1.Schedule the meeting time/date/place and send out the notice to all shareholders

2.Conduct the meeting

3.Draft the meeting minutes

Schedule the Meeting

As previously noted, for large corporations, all shareholders will receive notice of the meeting and an ability to vote on certain resolutions, but might not necessarily be able to attend in person. Regardless of the number of shares owned, all shareholders have a right to vote on the election of the board of directors every year. In fact, certain shareholders can make their own nominations, particularly those who meet certain requirements, which can be found on the Securities & Exchange Commission (SEC) website.

Before the meeting takes place, the following materials must be disseminated to the shareholders:

1.Proposed resolutions

2.Company reports

3.Supporting documentation

4.Meeting minutes from the prior annual meeting

Conduct the Meeting

Next, you will conduct the shareholder’s meeting. There is no specific procedure requiring this meeting, although some large corporations have their own procedures for conducting the meeting. For example, some businesses might address items in a specific order and vote on each item separately. However, other businesses might choose to discuss each matter and vote on all matters in the end.

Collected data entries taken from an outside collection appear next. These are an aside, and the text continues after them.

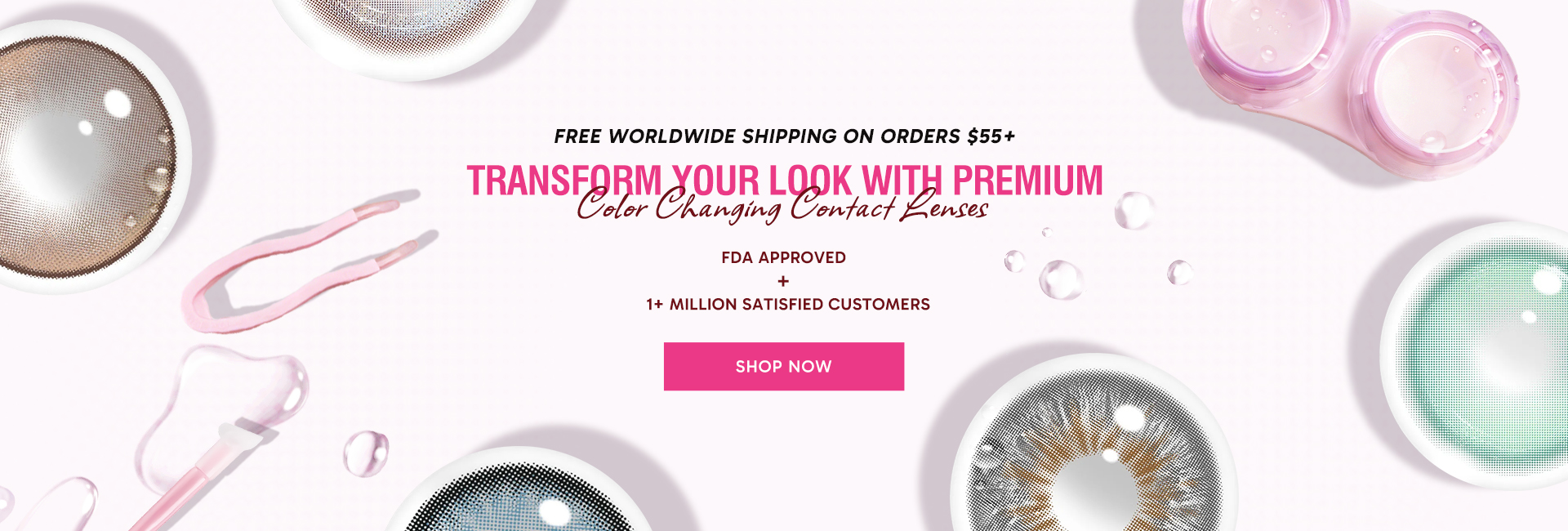Click the free worldwide shipping text

tap(784, 136)
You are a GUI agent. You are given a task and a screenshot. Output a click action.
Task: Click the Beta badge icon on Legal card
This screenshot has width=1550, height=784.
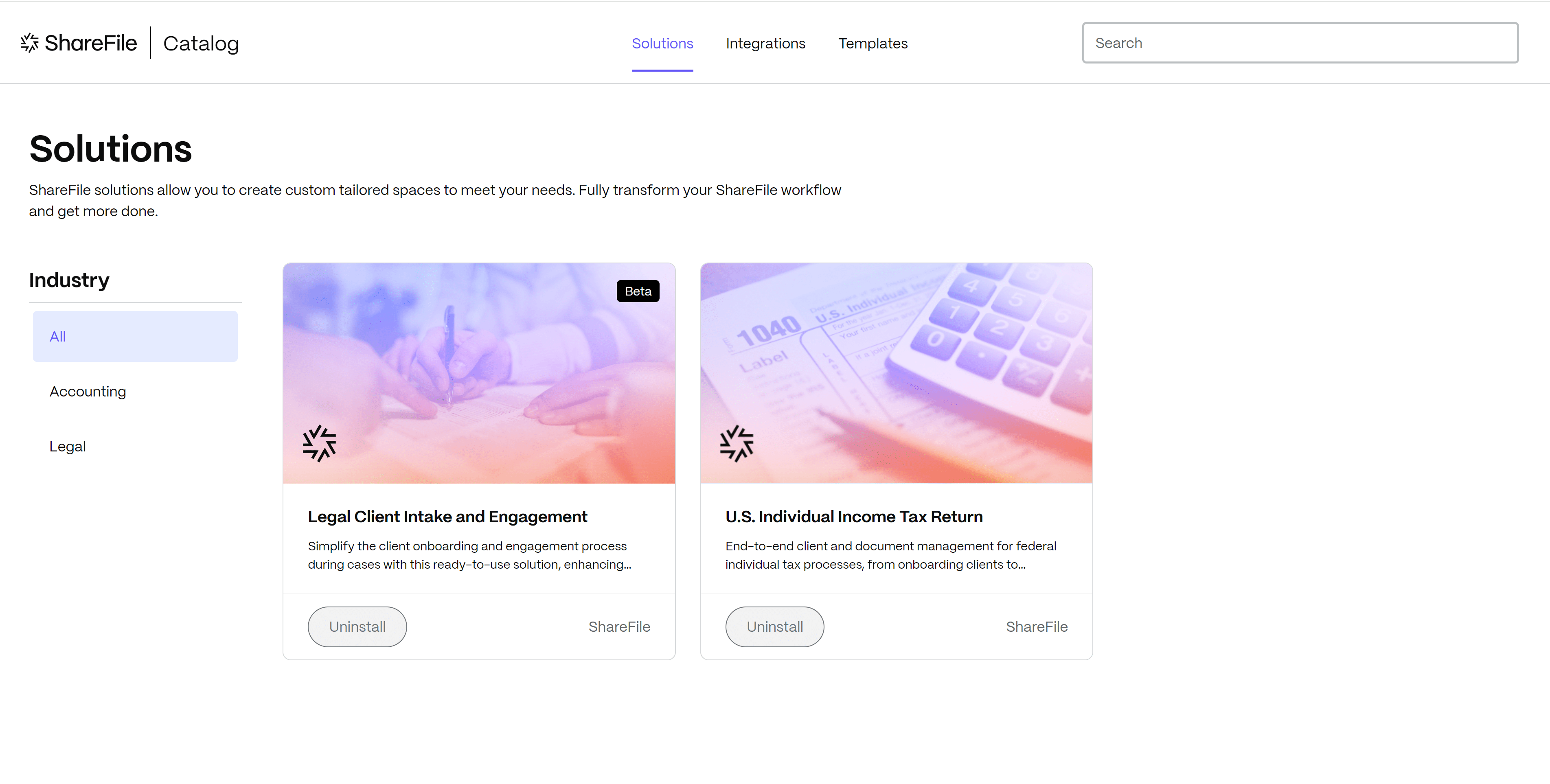point(638,291)
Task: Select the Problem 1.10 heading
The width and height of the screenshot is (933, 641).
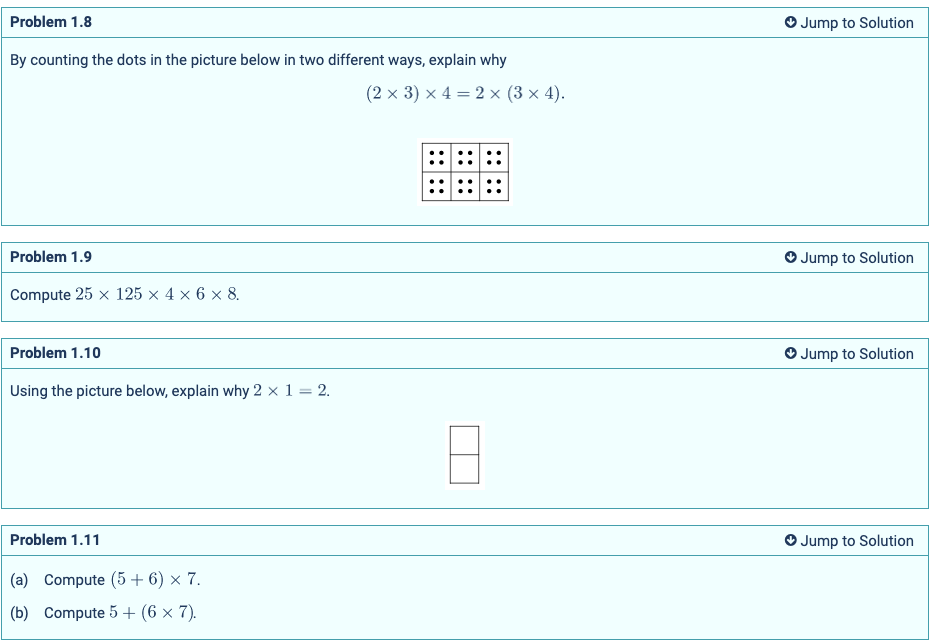Action: 55,353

The procedure of the actual meeting is wholly up to the board and not the shareholders. Therefore, the board members will need to decide on how the meeting will be conducted; if an audio or video recording device will be present, if there will be time restraints for each speaker that will be talking during the meeting, so on and so forth.

While larger corporations have more formalized procedures in place, small corporations are less formal in their meetings, and often have such meetings in an informal setting to discuss the issues and come to a vote.

The vote itself can be either written or oral. As long as a corporate officer counts the vote, that is sufficient. The corporation’s secretary will usually draft the meeting minutes.

Prepare the Minutes

After the meeting is held, the secretary will need to prepare the meeting minutes. While it’s not required to have the secretary take on this task, someone in an administrative position generally does it. The meeting minutes are made available to all shareholders and the public. There is no requirement as to how specific the meeting minutes must be, nor is there a requirement for how the minutes should be written.

However, the minutes must be detailed enough to understand what was discussed during the meeting, how the voting was handled, and what the outcome of each issue was. It should also identify who was present at the meeting, who voted and how they voted. Lastly, the meeting minutes should include the physical notice that was mailed out to all shareholders and should also be signed, dated, and notarized.